Serge Tchikanda, Ph.D. Options Analytics Analyst says: The Options Analytics Service is an institutional quality, end of day feed for options implied volatilities, volatility indexes, volatility surfaces, and options sensitivity parameters (Greeks) on global markets of exchange-listed options on equities, indexes, currencies, and futures. As an “Analytics as a Service” feed, the Options Analytics Service eliminates the costly investment in hardware infrastructure and labour typically associated with developing options analytics.
Covering over 10 million options and futures contracts and 10,000 issuers, the Options Analytics service uses daily updates and historical data to provide end-of-day analytics and reference data for U.S and international exchange-listed options on equities, exchange traded funds (ETFs), equity indexes, and futures.
The service includes daily calculations of nine End of Day Options Sensitivities (Greeks – Delta, Gamma, Vega, Theta, Rho, Vanna, Volga, Speed, Lambda) and five End of Day Implied Volatilities and Interpolated Volatility Surfaces. It also provides Historical Volatilities time series for periods from 10 to 180 days.

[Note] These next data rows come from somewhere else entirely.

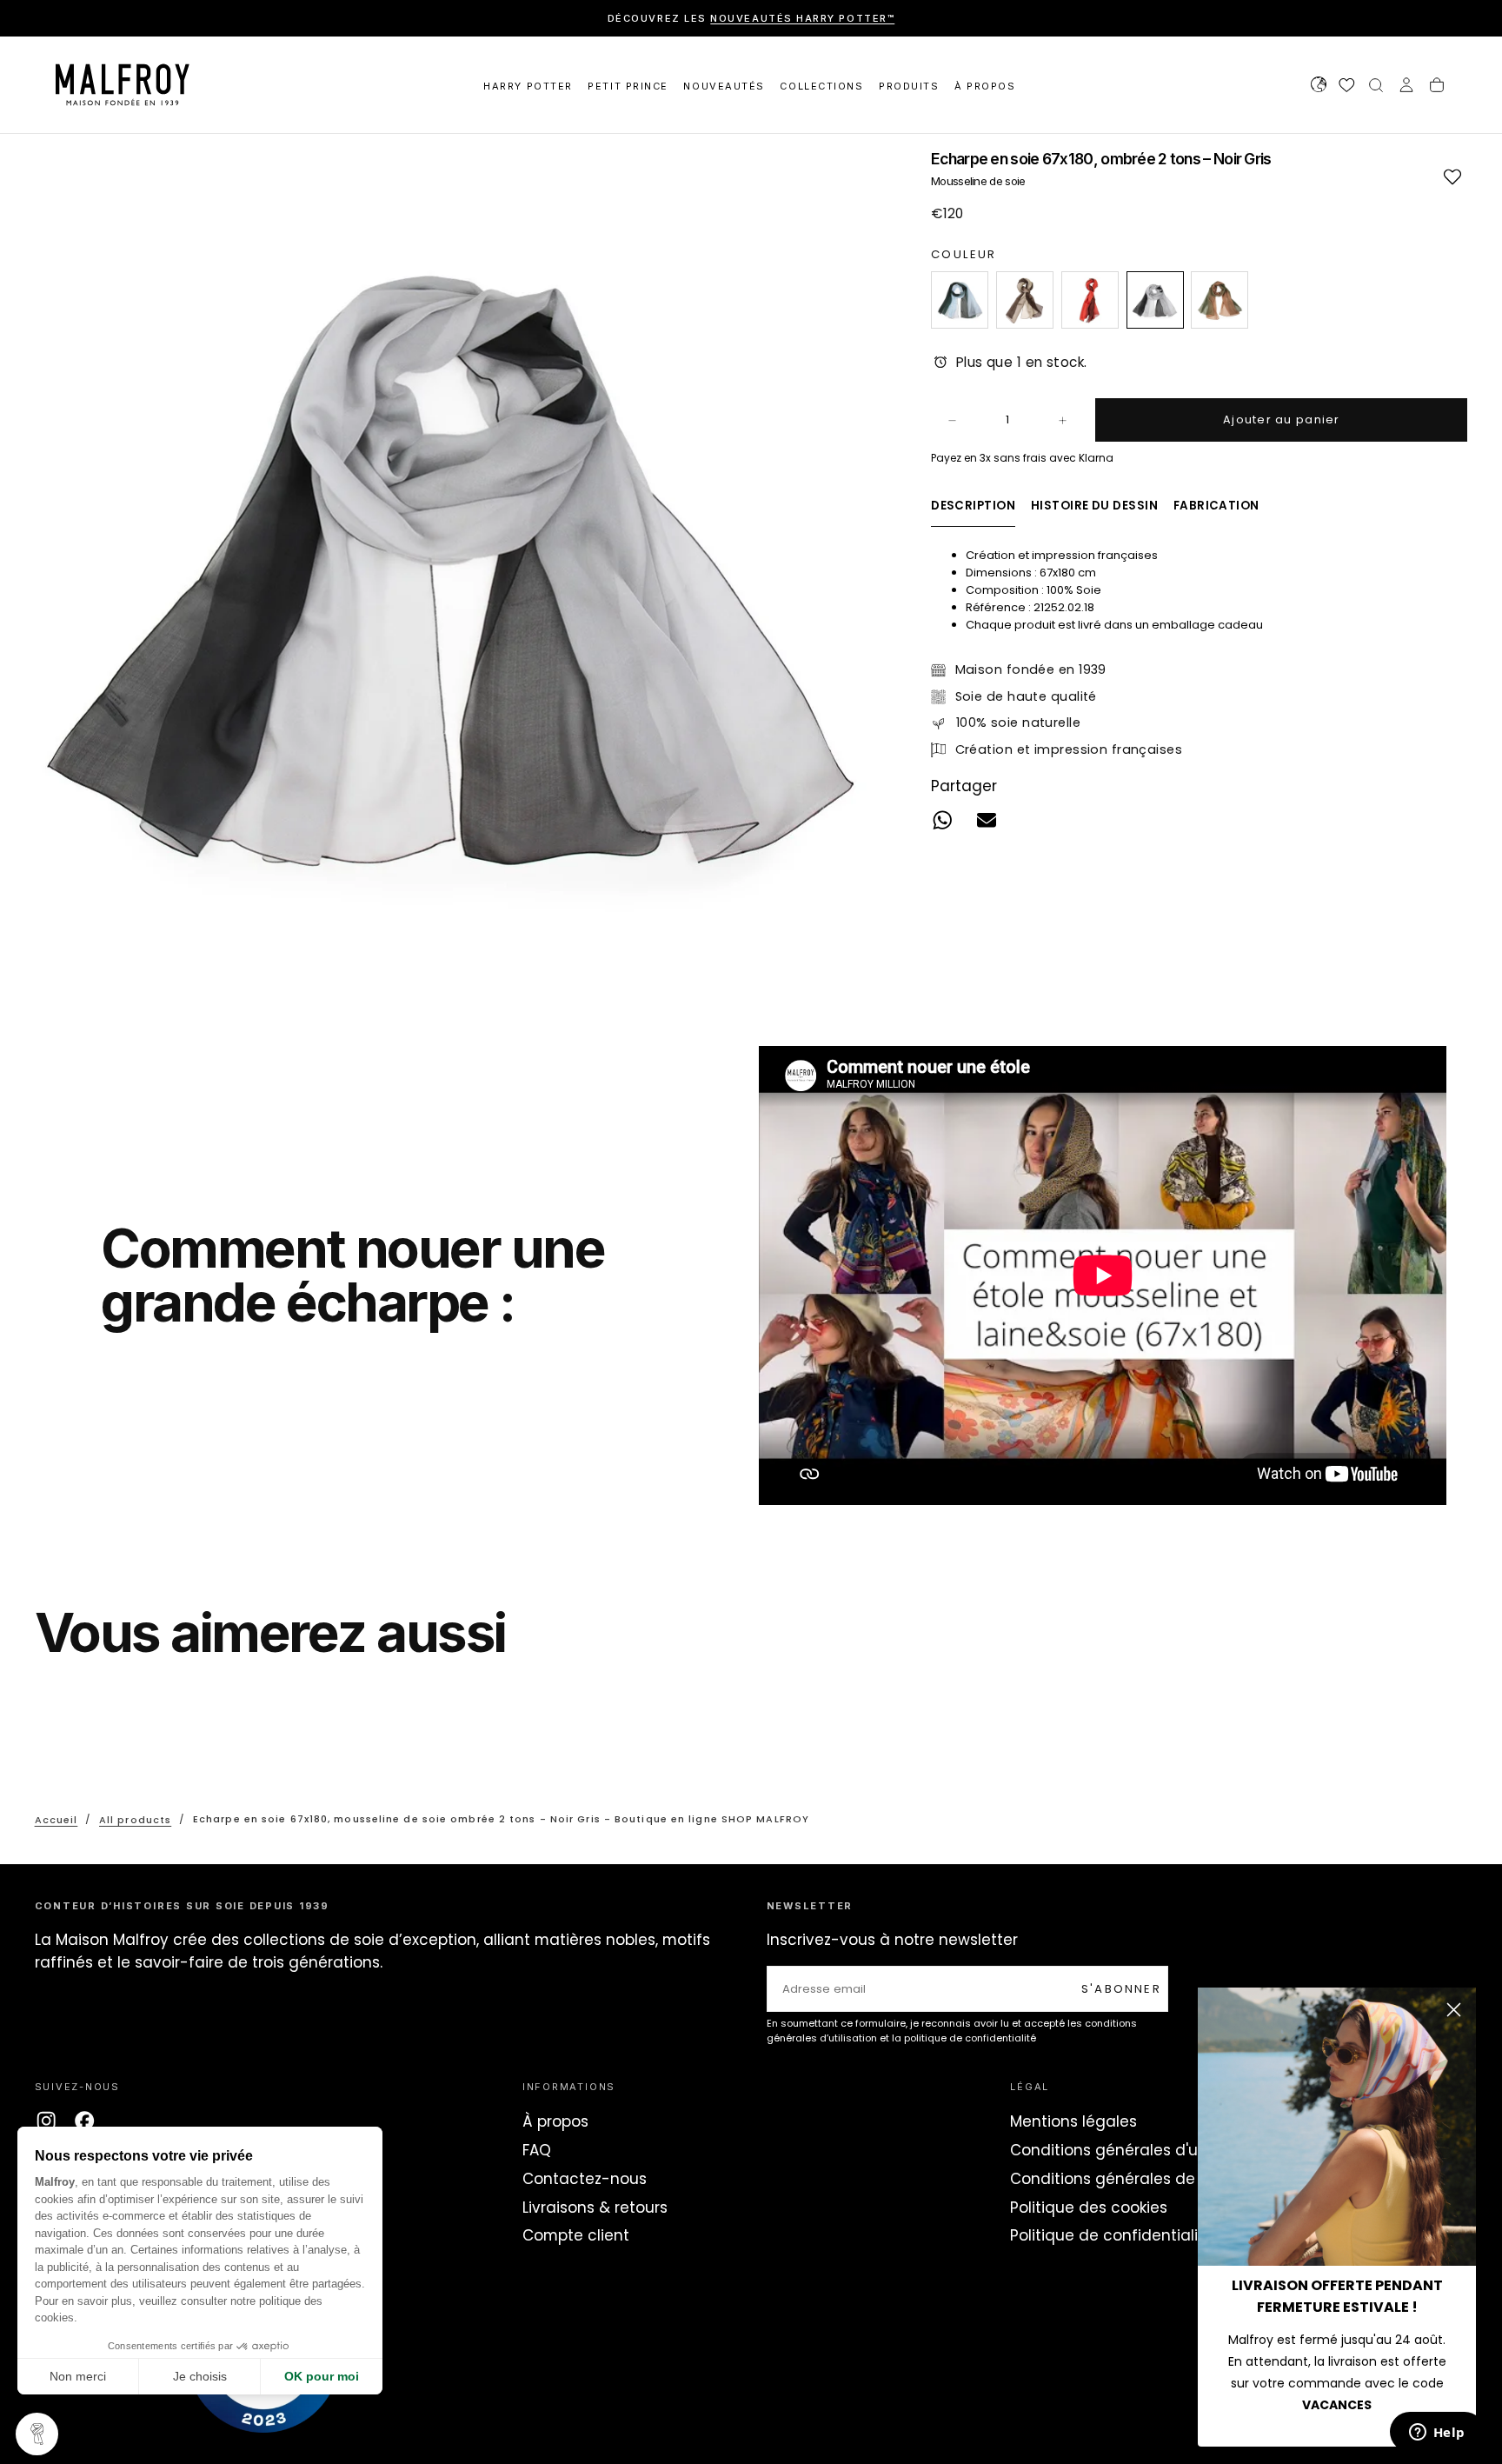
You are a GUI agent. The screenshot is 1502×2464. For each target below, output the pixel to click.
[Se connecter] (1406, 87)
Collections (821, 86)
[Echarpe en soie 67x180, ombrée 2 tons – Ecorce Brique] (1090, 301)
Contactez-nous (584, 2178)
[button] (1318, 87)
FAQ (536, 2150)
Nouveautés (723, 86)
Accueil (56, 1819)
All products (135, 1819)
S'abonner (1121, 1989)
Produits (909, 86)
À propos (555, 2121)
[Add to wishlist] (1452, 176)
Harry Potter (527, 86)
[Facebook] (84, 2120)
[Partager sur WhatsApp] (943, 820)
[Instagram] (46, 2120)
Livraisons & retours (595, 2207)
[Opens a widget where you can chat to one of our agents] (1437, 2433)
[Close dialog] (1454, 2010)
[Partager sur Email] (986, 820)
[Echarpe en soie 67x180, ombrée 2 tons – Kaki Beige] (1219, 301)
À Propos (984, 86)
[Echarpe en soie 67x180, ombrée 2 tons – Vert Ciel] (959, 301)
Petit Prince (628, 86)
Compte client (575, 2235)
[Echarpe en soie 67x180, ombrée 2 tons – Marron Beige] (1024, 301)
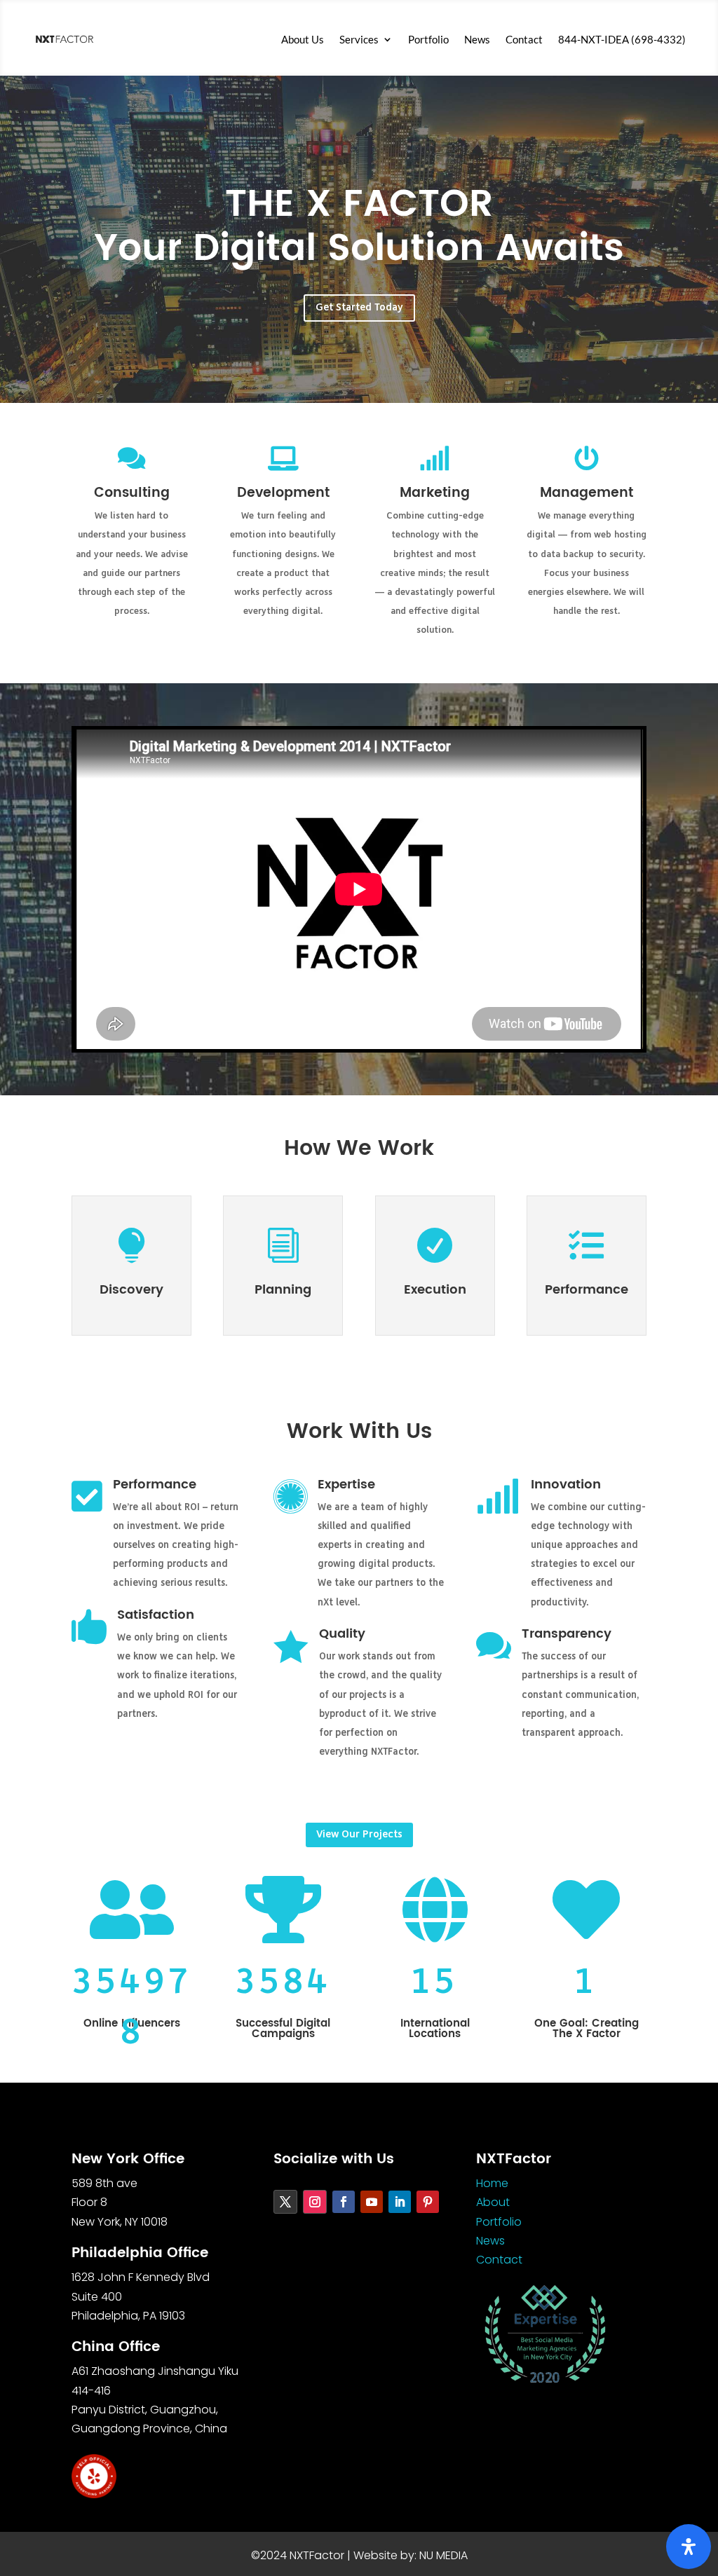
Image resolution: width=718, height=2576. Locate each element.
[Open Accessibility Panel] (688, 2546)
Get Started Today (359, 307)
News (477, 39)
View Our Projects (359, 1834)
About (493, 2202)
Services (359, 39)
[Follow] (285, 2202)
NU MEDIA (443, 2555)
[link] (64, 39)
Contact (524, 39)
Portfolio (428, 39)
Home (492, 2183)
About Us (302, 39)
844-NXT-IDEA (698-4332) (622, 39)
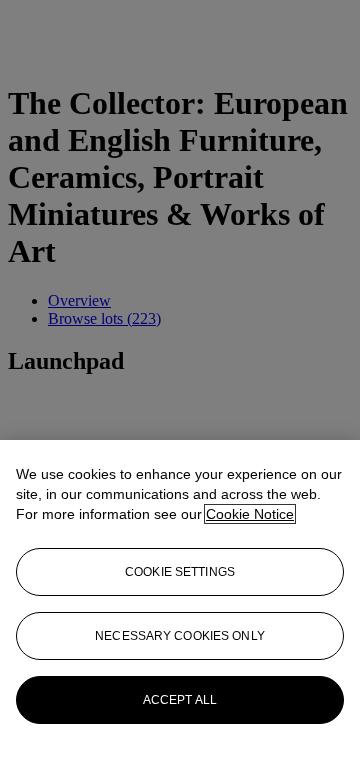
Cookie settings (180, 572)
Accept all (180, 700)
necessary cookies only (180, 636)
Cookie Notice (250, 514)
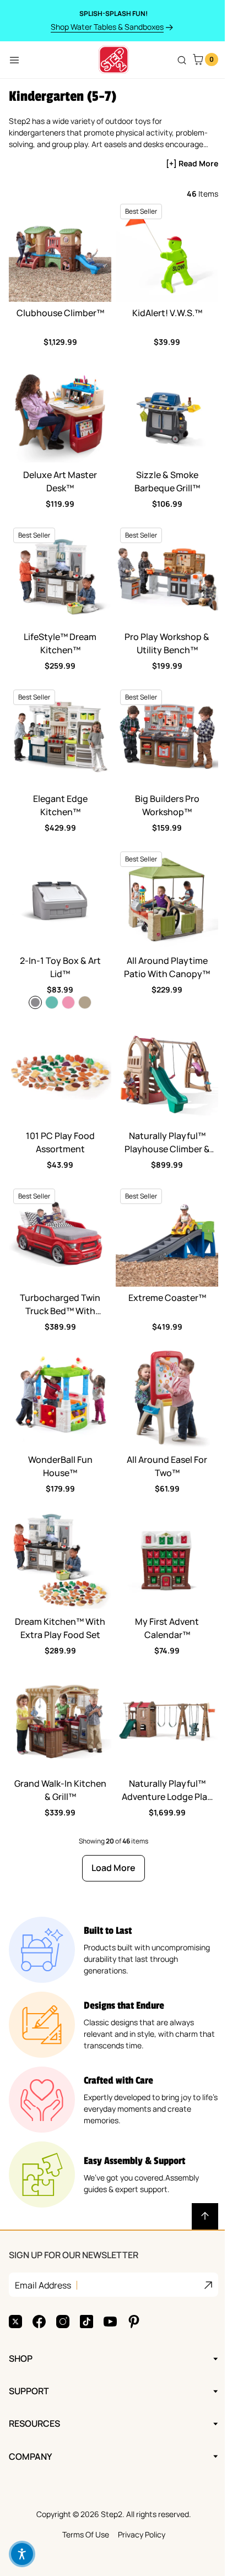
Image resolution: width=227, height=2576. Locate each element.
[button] (22, 2554)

Clients with access to this service will be able to run back tests simulation of trading strategies, generate risk and regulatory reports on portfolios of options and underlying securities, and perform in depth analysis of options positions.
In addition to implied volatilities and Greeks, the service also provides stock borrow rates implied from options prices for each options expiry. We further use a proprietary process on the implied borrow rates to generate time-series of constant maturity implied borrow curves for each stock.
Jonathan Bloch, CEO of EDI says: “Custodian banks, hedge funds, and asset managers can use the implied borrow curves to manage risk, make informed decisions on how to manage their equity financing costs, and create alpha generating trading strategies. Long term traders and securities financing desks can use the implied borrow curves to determine what financing rates look like 30, 90, 180, 360 days or longer into the future.”